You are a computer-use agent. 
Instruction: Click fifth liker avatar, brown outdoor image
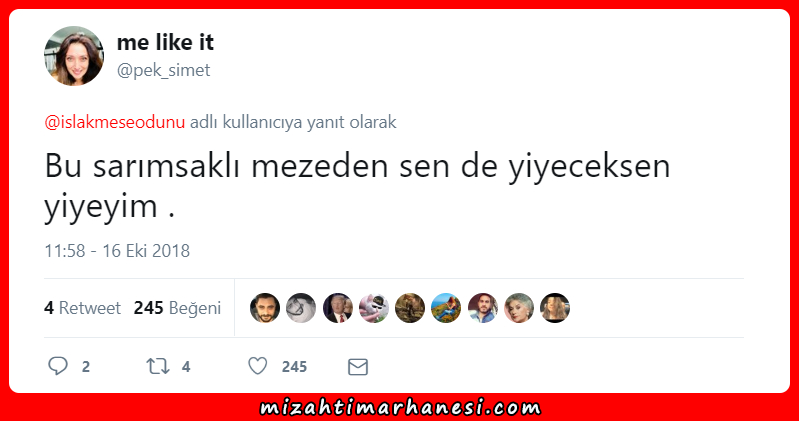[410, 308]
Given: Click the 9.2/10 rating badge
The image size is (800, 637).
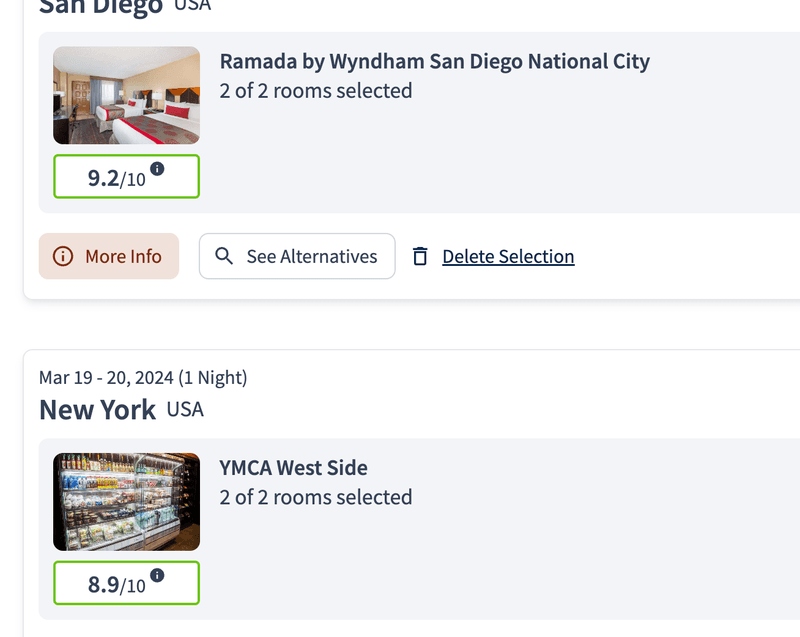Looking at the screenshot, I should (126, 177).
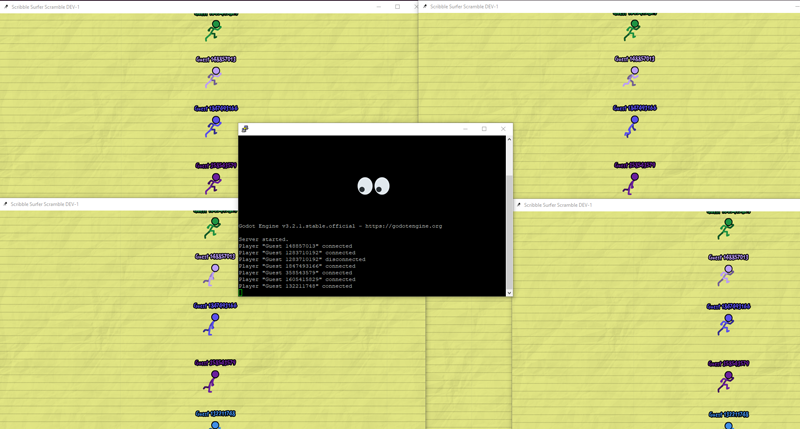800x429 pixels.
Task: Click the bottom-right game window's title bar icon
Action: tap(519, 205)
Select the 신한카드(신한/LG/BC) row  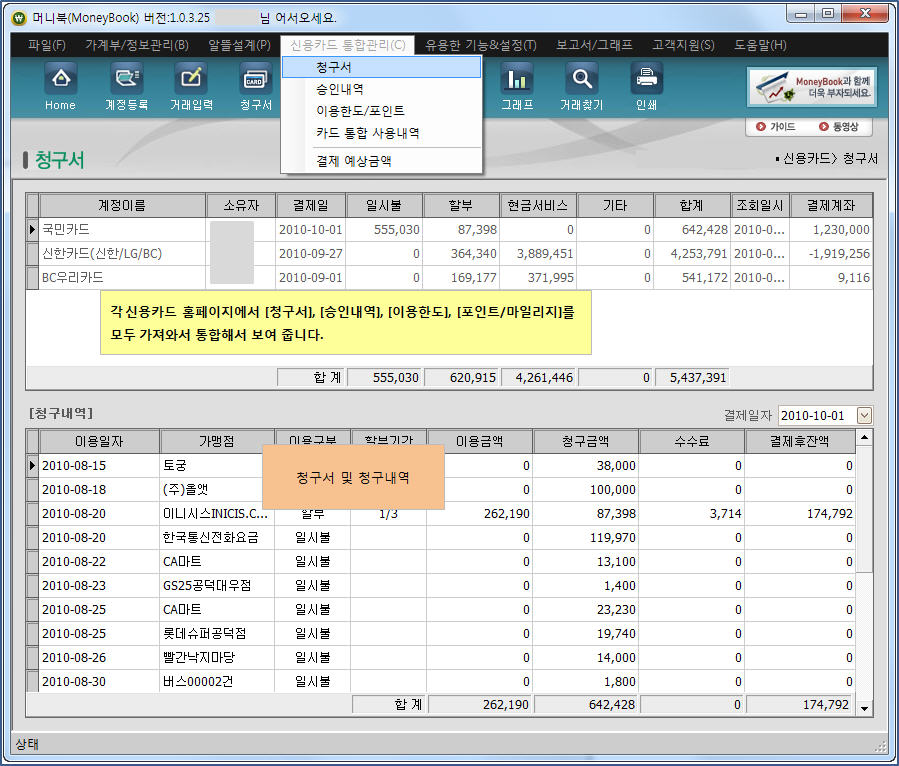click(x=101, y=254)
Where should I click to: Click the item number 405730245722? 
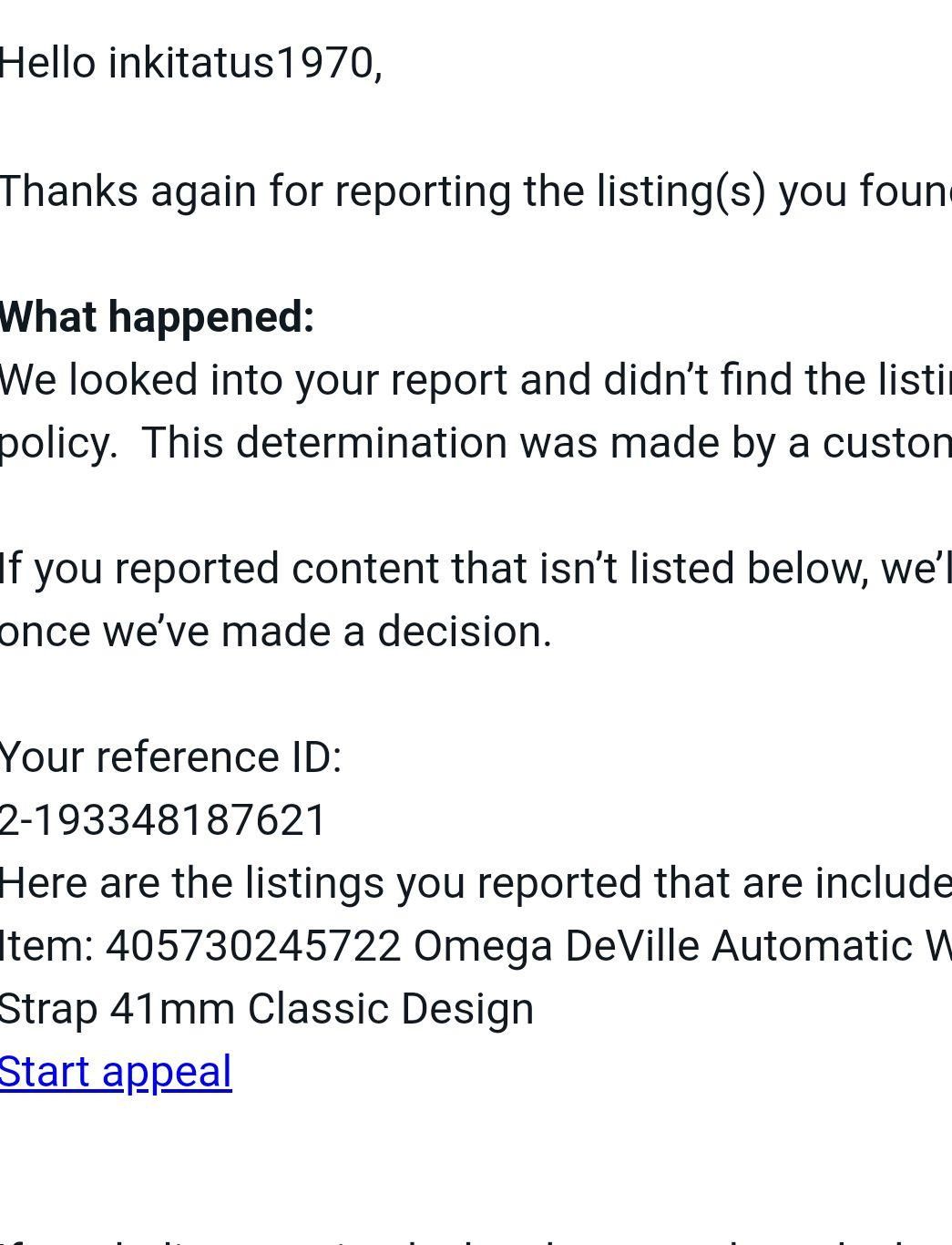pyautogui.click(x=253, y=946)
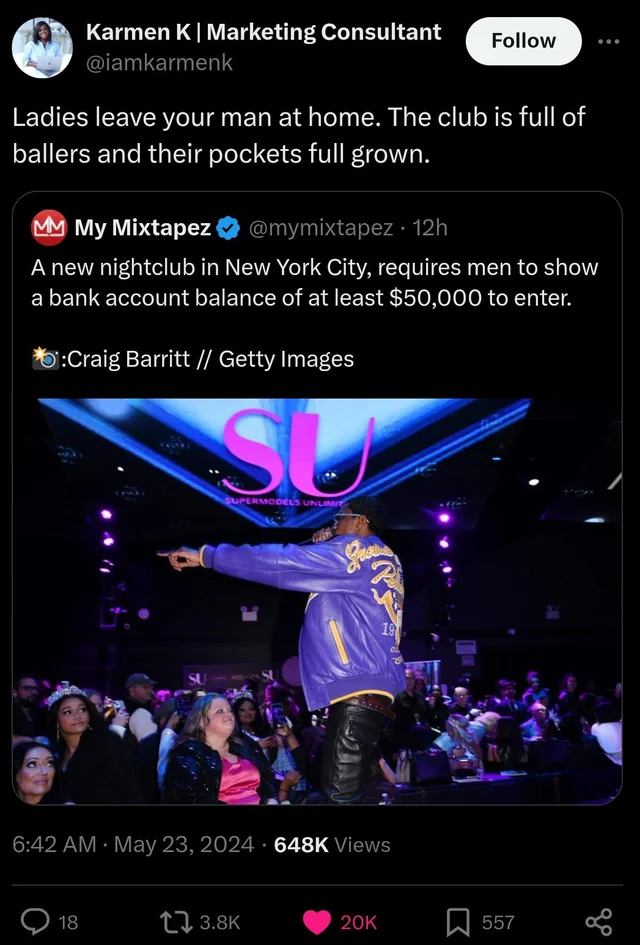The image size is (640, 945).
Task: View the 648K Views count
Action: [x=332, y=844]
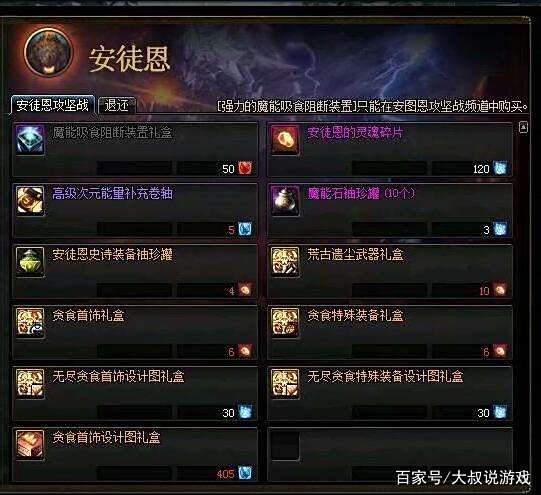541x495 pixels.
Task: Click the 贪食首饰礼盒 item icon
Action: 30,323
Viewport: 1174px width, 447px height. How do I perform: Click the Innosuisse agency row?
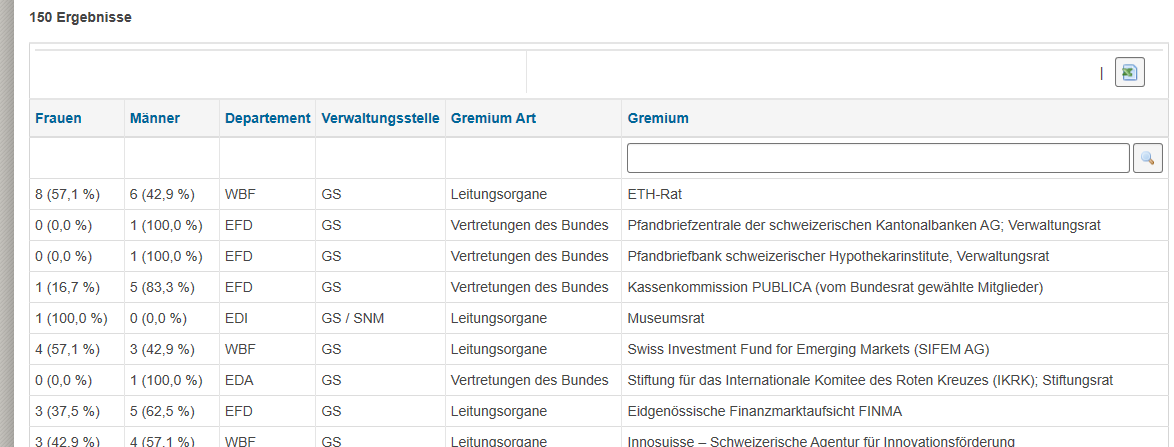pyautogui.click(x=820, y=441)
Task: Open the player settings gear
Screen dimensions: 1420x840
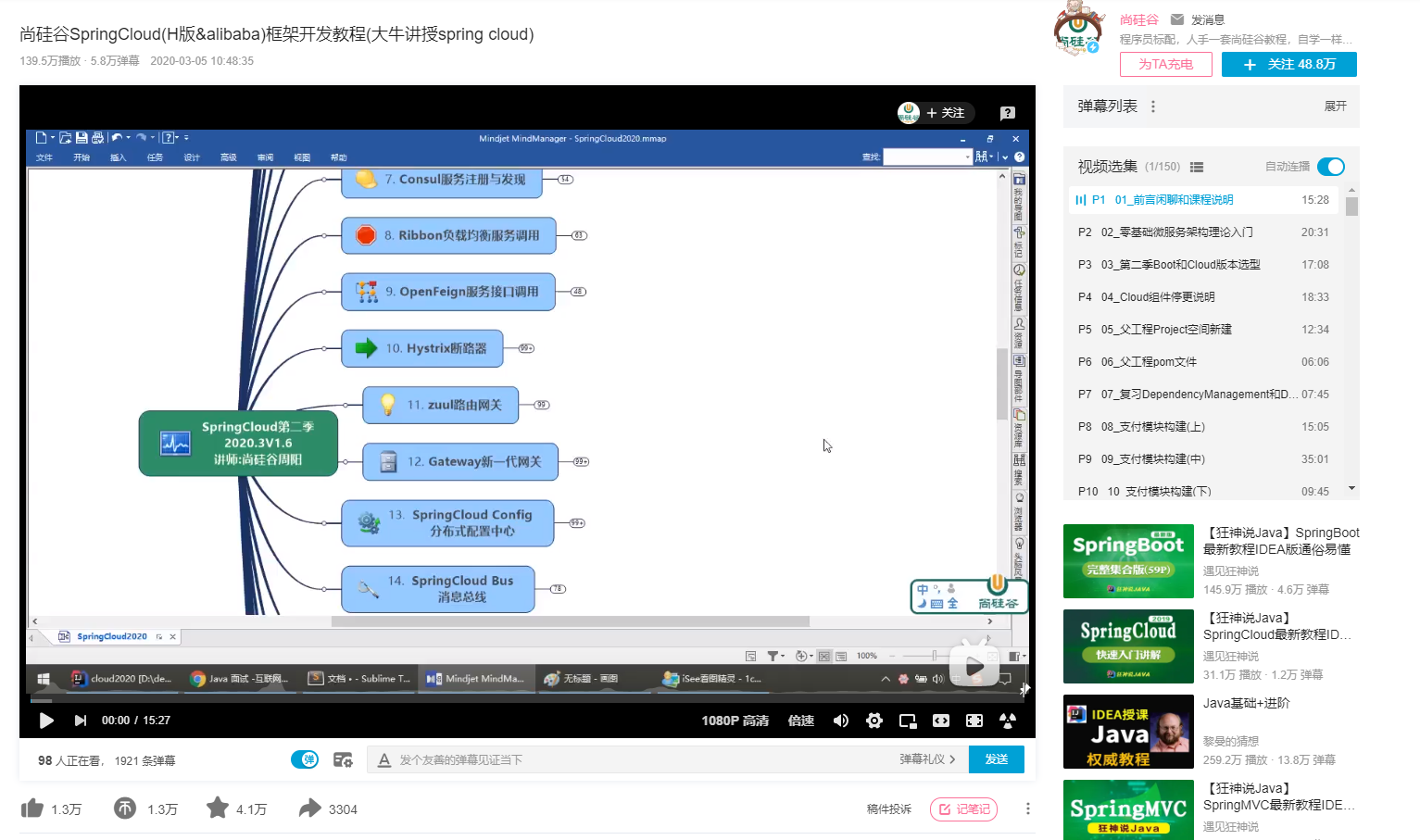Action: 873,721
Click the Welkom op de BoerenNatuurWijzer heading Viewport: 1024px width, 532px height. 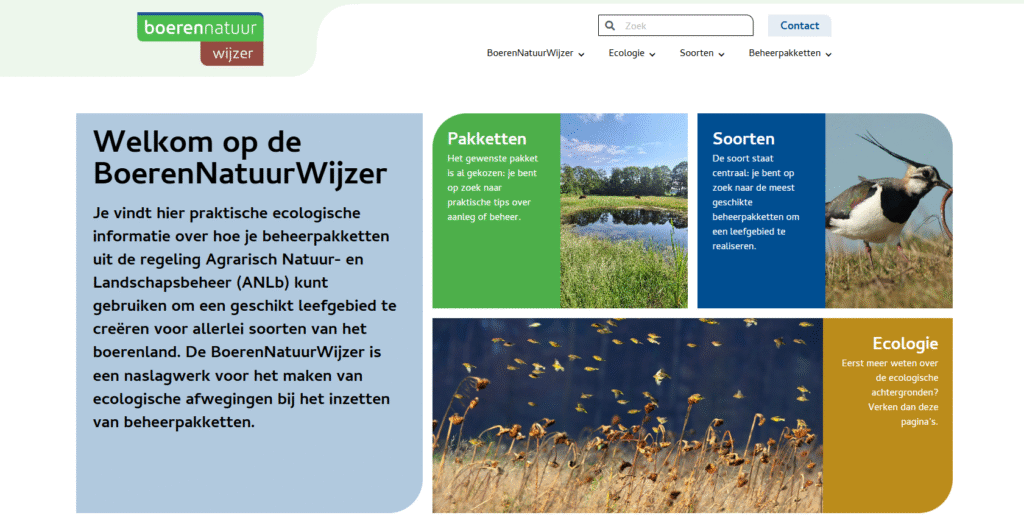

◆ ◆ ◆ ◆

Task requirements —
Your answer should consist solely of the lines from the line with "Where should I" to the final line of the listing, set down word for word, pictures omitted.

Final answer —
Where should I click to: Click the item number 405730245722? 
pyautogui.click(x=253, y=946)
The image size is (640, 945).
Task: View the 648K Views count
Action: [x=332, y=844]
541x495 pixels.
Task: Click the 贪食首饰礼盒 item icon
Action: 30,323
Viewport: 1174px width, 447px height. How do I perform: Click the Innosuisse agency row?
pyautogui.click(x=820, y=441)
Task: Open the player settings gear
Screen dimensions: 1420x840
Action: 873,721
Click the Welkom op de BoerenNatuurWijzer heading Viewport: 1024px width, 532px height. 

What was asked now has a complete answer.